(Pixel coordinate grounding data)
◇ ◇ ◇ ◇ ◇ ◇ ◇
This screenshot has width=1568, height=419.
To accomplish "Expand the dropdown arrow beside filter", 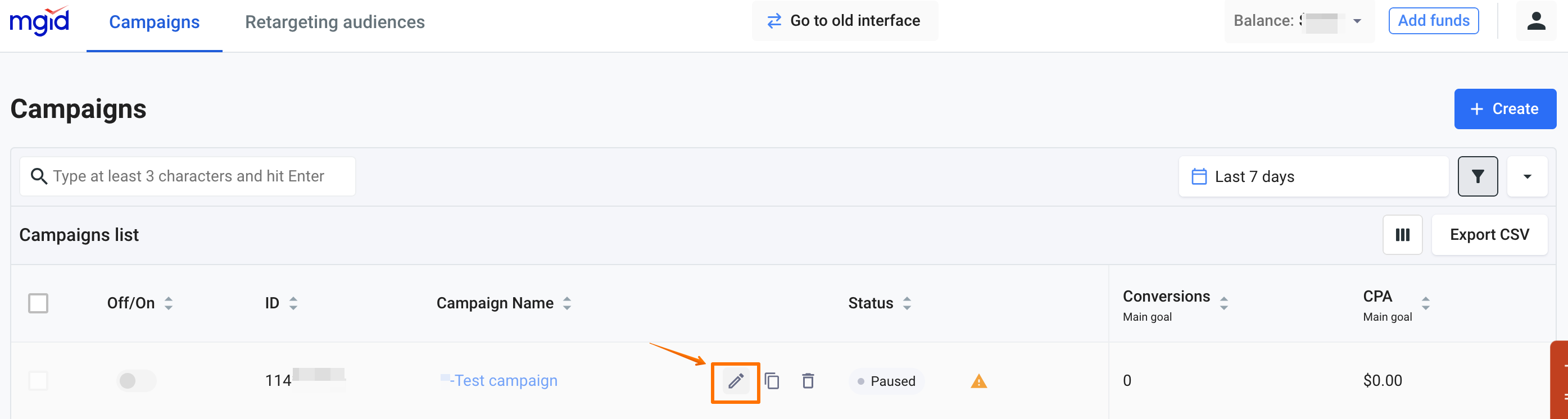I will click(x=1526, y=176).
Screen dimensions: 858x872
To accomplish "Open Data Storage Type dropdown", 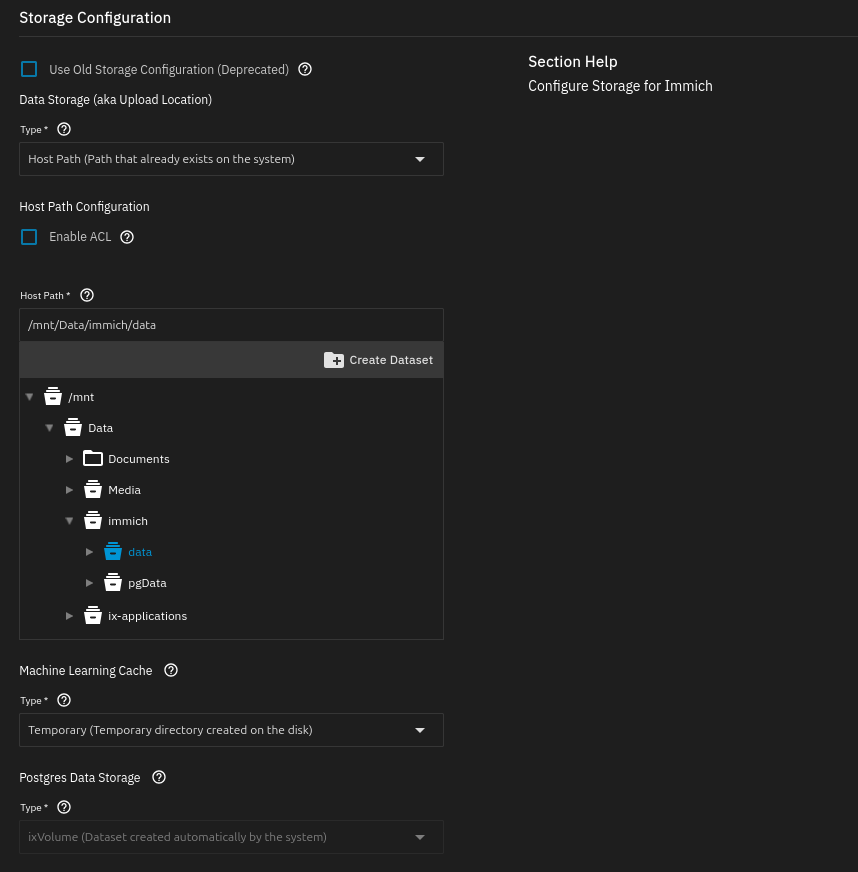I will 231,159.

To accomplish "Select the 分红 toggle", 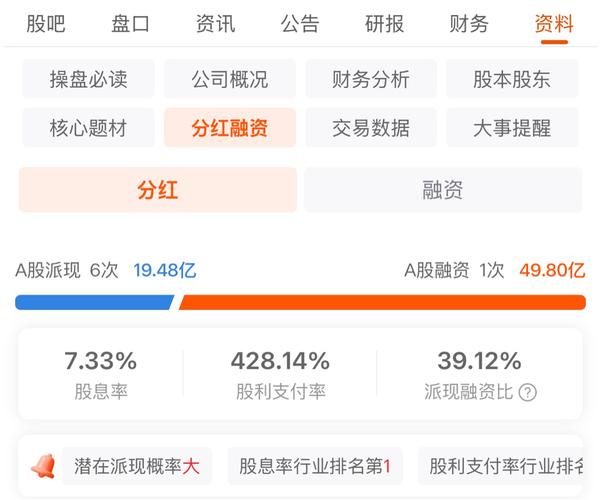I will pyautogui.click(x=157, y=189).
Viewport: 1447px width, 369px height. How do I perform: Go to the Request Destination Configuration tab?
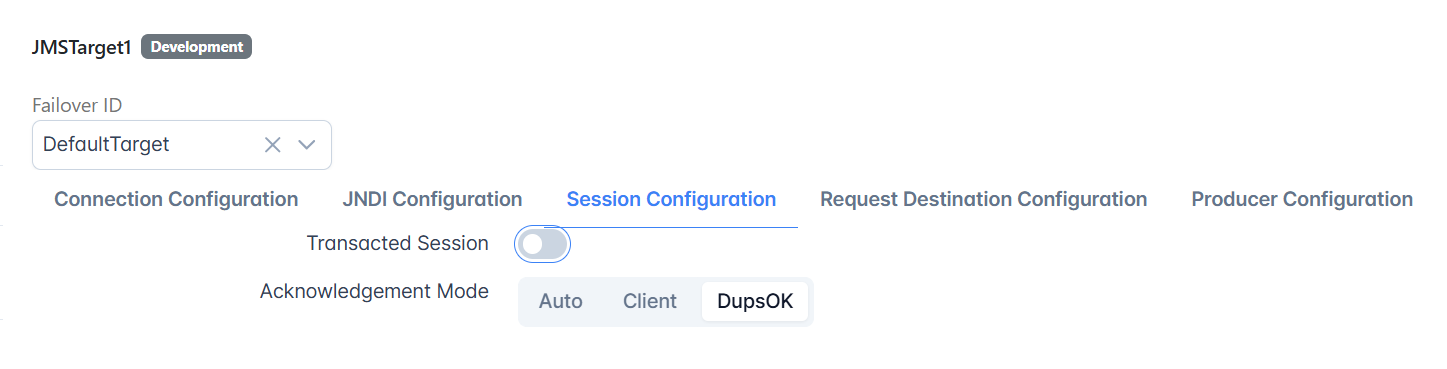click(x=983, y=199)
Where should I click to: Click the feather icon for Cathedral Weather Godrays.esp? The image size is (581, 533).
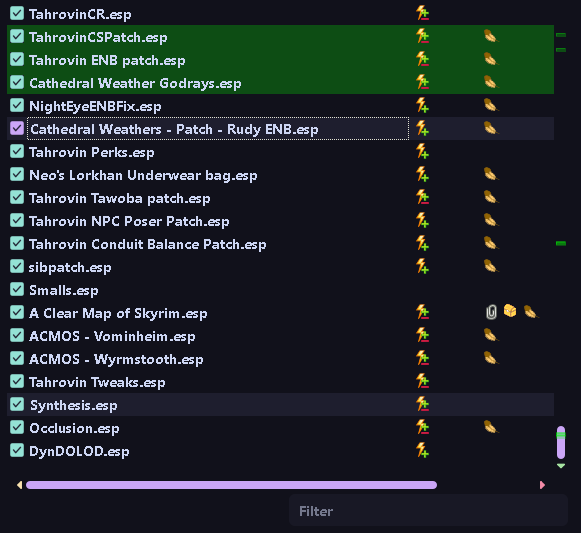pyautogui.click(x=491, y=83)
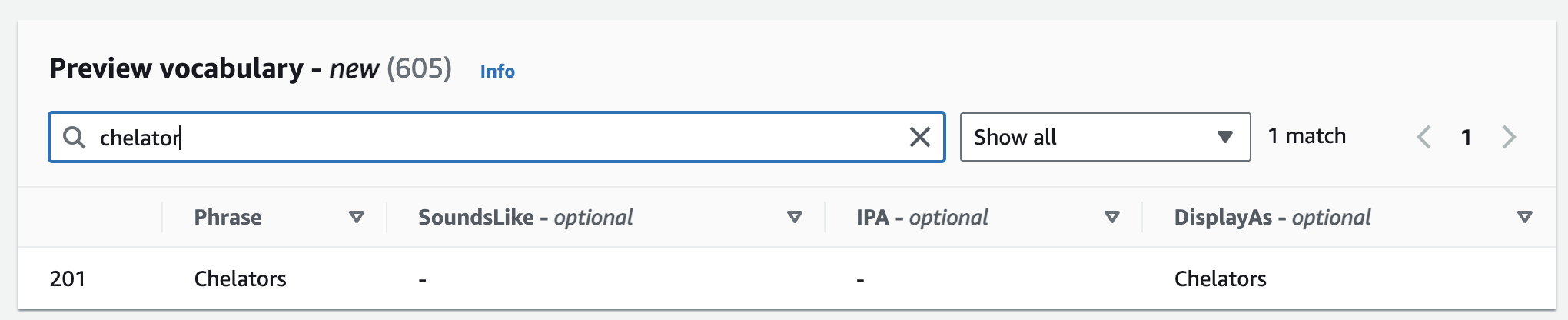Sort by the DisplayAs column arrow
1568x320 pixels.
(1525, 217)
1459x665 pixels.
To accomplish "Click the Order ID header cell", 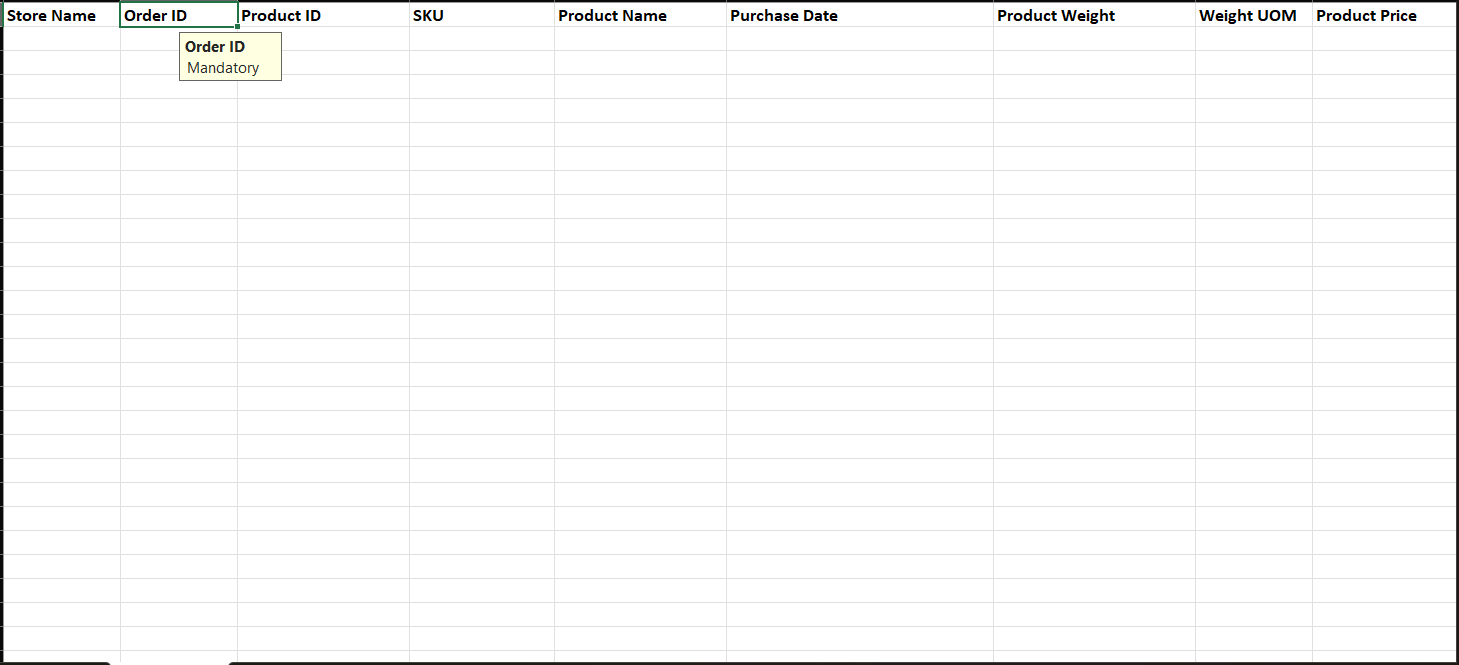I will 178,15.
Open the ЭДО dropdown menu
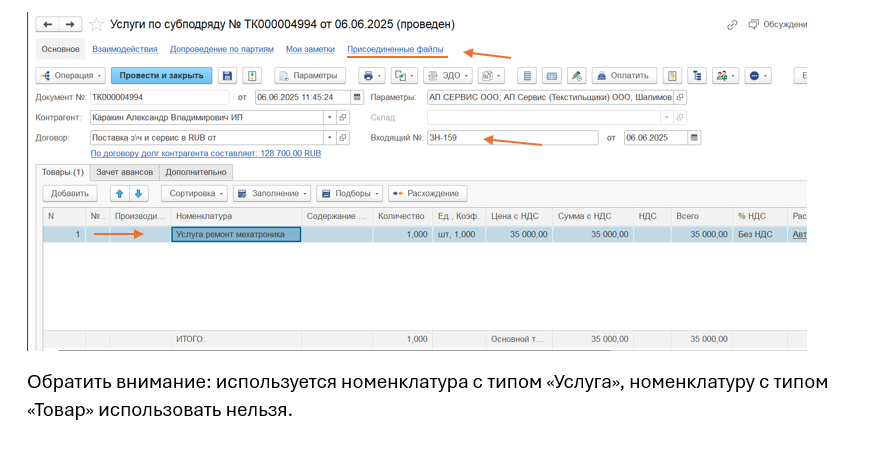Image resolution: width=887 pixels, height=459 pixels. point(447,76)
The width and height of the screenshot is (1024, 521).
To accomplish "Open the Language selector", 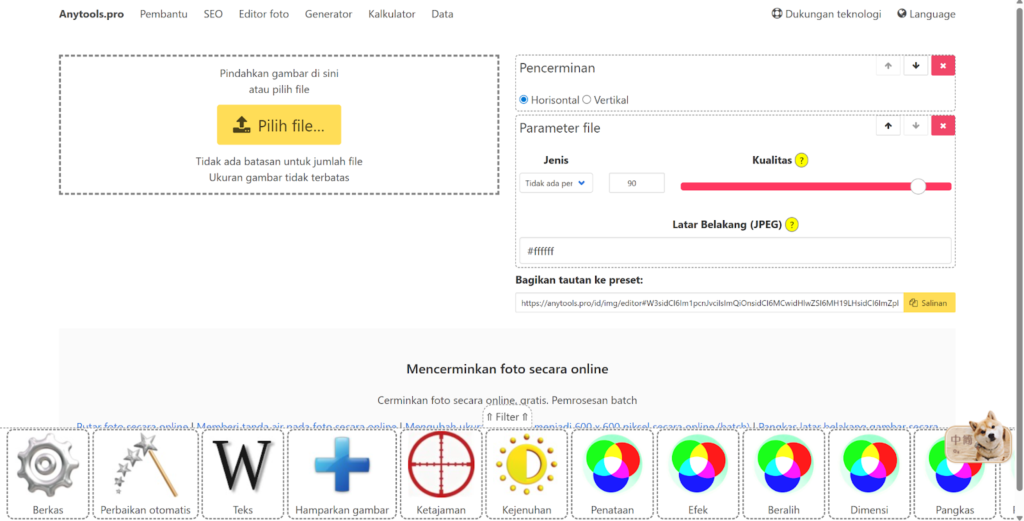I will pos(926,14).
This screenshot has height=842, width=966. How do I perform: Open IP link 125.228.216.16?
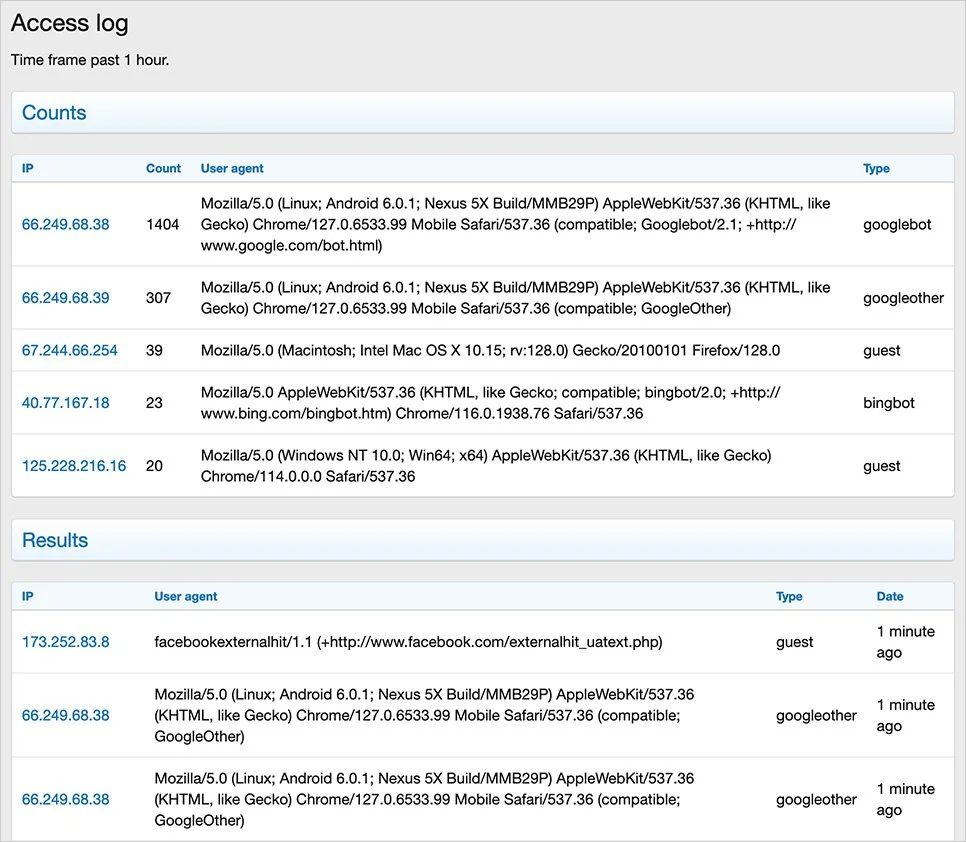74,466
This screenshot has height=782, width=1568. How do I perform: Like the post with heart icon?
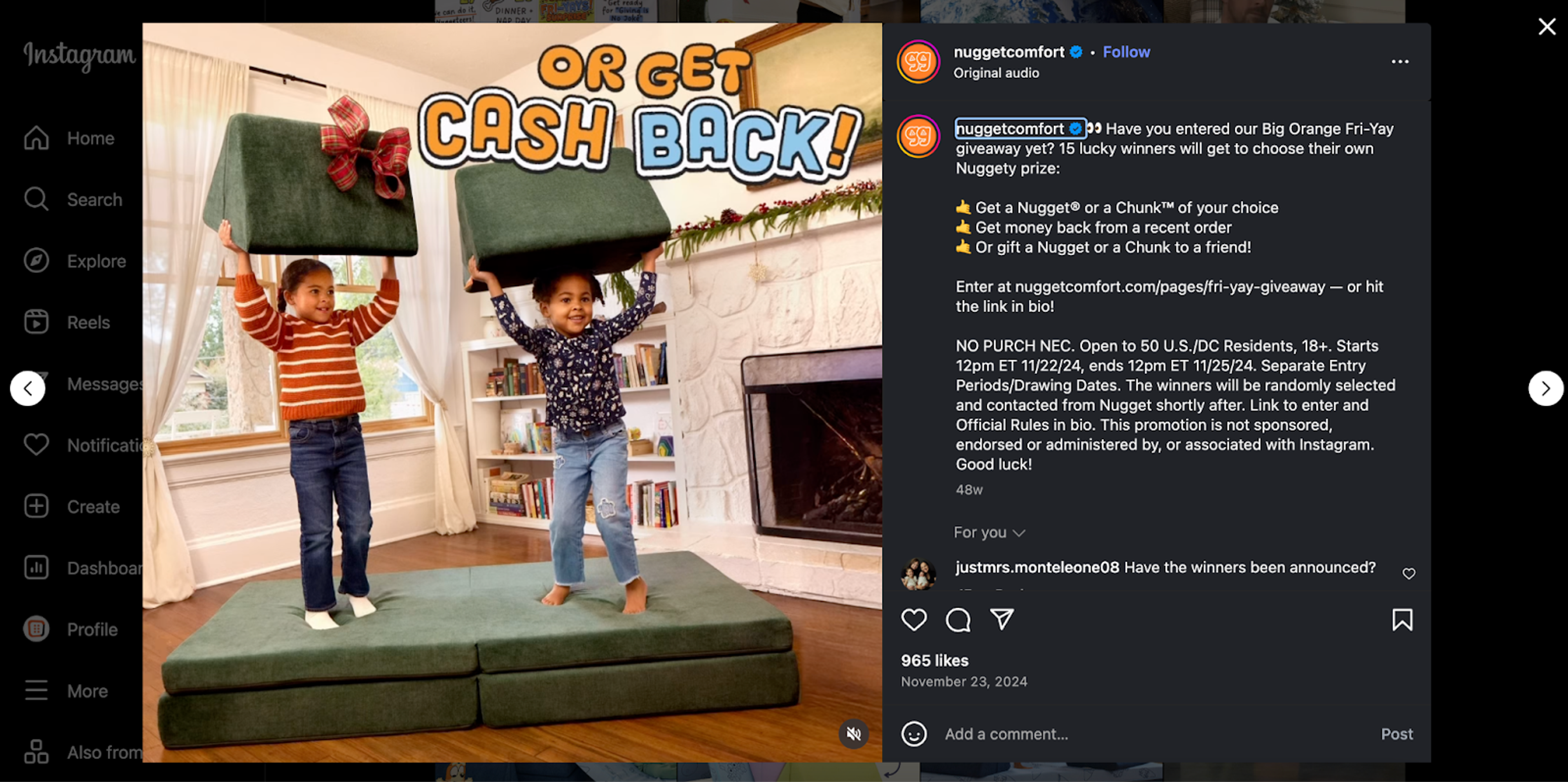tap(914, 619)
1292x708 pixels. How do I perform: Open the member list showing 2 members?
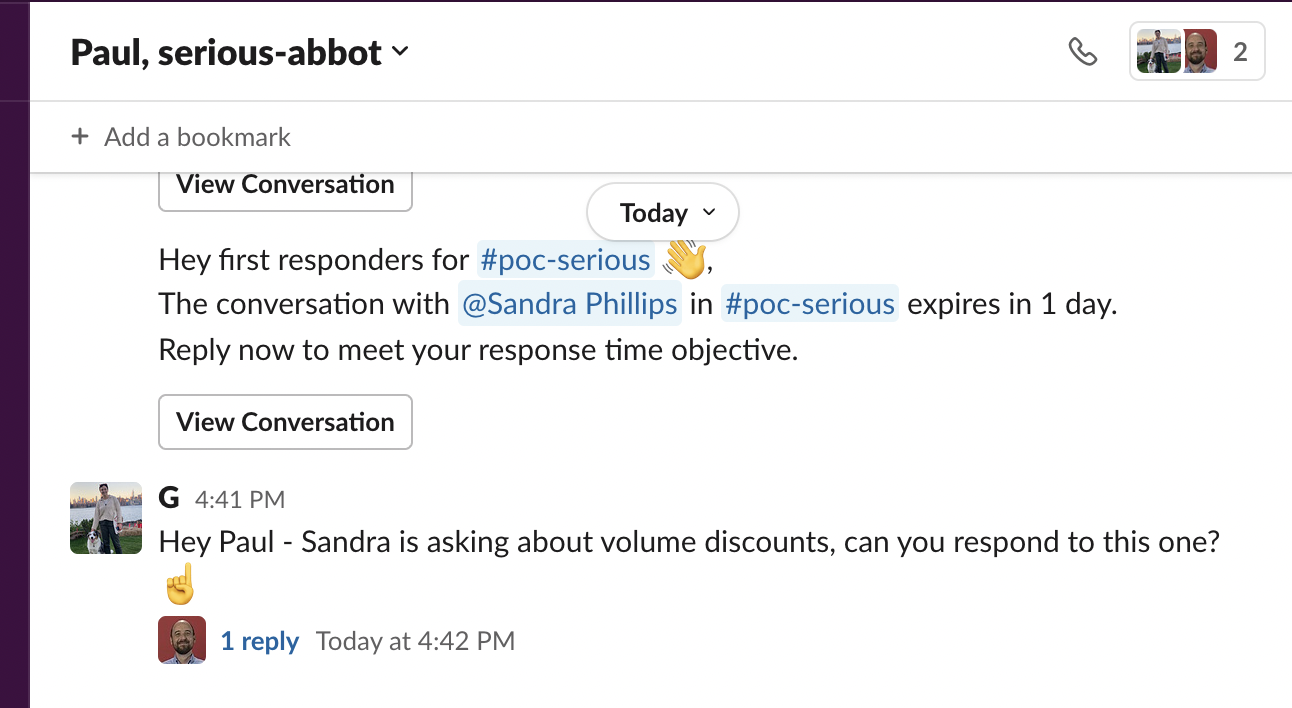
◇ ◇ ◇ ◇ ◇ ◇ ◇
Exact copy required, pictures excluded: the lines from the one holding "This screenshot has height=842, width=966." through the last line of the data, both ends included.

This screenshot has height=842, width=966. How do I perform: Open IP link 125.228.216.16?
74,466
This screenshot has height=782, width=1568. How do I perform: Like the post with heart icon?
tap(914, 619)
1292x708 pixels. How do I perform: Open the member list showing 2 members?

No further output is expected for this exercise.